WAS ERWARTET WIRD
Übertrage sämtliche nachstehenden Zeilen Zeichen für Zeichen und ohne jede Änderung.

Zeilen des Datensatzes:
════

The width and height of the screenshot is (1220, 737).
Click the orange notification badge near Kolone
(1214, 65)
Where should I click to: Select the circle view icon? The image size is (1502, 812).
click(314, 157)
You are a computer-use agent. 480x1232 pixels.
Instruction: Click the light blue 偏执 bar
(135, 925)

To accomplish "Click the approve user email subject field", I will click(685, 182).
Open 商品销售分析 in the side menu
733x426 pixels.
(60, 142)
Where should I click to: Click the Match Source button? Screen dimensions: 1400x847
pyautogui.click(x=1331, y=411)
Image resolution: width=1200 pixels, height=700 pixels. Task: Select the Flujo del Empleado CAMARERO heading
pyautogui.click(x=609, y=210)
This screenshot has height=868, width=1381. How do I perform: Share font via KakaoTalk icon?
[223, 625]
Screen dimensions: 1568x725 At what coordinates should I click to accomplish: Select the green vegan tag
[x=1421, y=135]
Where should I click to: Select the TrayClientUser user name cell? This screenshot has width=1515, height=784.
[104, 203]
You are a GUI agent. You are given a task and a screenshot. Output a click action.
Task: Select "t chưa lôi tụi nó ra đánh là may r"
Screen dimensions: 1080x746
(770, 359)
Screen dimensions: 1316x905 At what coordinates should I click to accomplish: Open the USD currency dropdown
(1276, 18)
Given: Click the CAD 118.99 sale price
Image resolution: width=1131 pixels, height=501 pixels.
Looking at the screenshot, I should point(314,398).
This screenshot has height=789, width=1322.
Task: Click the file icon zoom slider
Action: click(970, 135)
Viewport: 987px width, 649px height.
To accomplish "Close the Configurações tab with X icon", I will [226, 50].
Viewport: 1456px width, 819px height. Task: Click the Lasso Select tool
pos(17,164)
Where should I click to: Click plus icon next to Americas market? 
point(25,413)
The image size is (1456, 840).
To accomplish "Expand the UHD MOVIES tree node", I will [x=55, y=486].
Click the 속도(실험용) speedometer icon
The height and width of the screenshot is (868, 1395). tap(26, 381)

════

VOLLSTÄNDIGE AUSGABE
The width and height of the screenshot is (1220, 737).
Click the orange notification badge near Kolone
(1214, 65)
Where should I click to: Select the circle view icon? The image size is (1502, 812).
click(314, 157)
You are a computer-use agent. 480x1232 pixels.
Instruction: Click the light blue 偏执 bar
(135, 925)

To accomplish "Click the approve user email subject field", I will click(685, 182).
Open 商品销售分析 in the side menu
733x426 pixels.
(60, 142)
Where should I click to: Click the Match Source button? Screen dimensions: 1400x847
pyautogui.click(x=1331, y=411)
Image resolution: width=1200 pixels, height=700 pixels. Task: Select the Flujo del Empleado CAMARERO heading
pyautogui.click(x=609, y=210)
This screenshot has height=868, width=1381. How do I perform: Share font via KakaoTalk icon?
[223, 625]
Screen dimensions: 1568x725 At what coordinates should I click to accomplish: Select the green vegan tag
[x=1421, y=135]
Where should I click to: Select the TrayClientUser user name cell? This screenshot has width=1515, height=784.
[104, 203]
You are a GUI agent. You are given a task and a screenshot. Output a click action.
Task: Select "t chưa lôi tụi nó ra đánh là may r"
Screen dimensions: 1080x746
(770, 359)
Screen dimensions: 1316x905 At what coordinates should I click to accomplish: Open the USD currency dropdown
(1276, 18)
Given: Click the CAD 118.99 sale price
Image resolution: width=1131 pixels, height=501 pixels.
Looking at the screenshot, I should point(314,398).
This screenshot has height=789, width=1322.
Task: Click the file icon zoom slider
Action: click(970, 135)
Viewport: 987px width, 649px height.
To accomplish "Close the Configurações tab with X icon", I will [226, 50].
Viewport: 1456px width, 819px height. Task: Click the Lasso Select tool
pos(17,164)
Where should I click to: Click plus icon next to Americas market? 
point(25,413)
The image size is (1456, 840).
To accomplish "Expand the UHD MOVIES tree node", I will [x=55, y=486].
Click the 속도(실험용) speedometer icon
The height and width of the screenshot is (868, 1395). tap(26, 381)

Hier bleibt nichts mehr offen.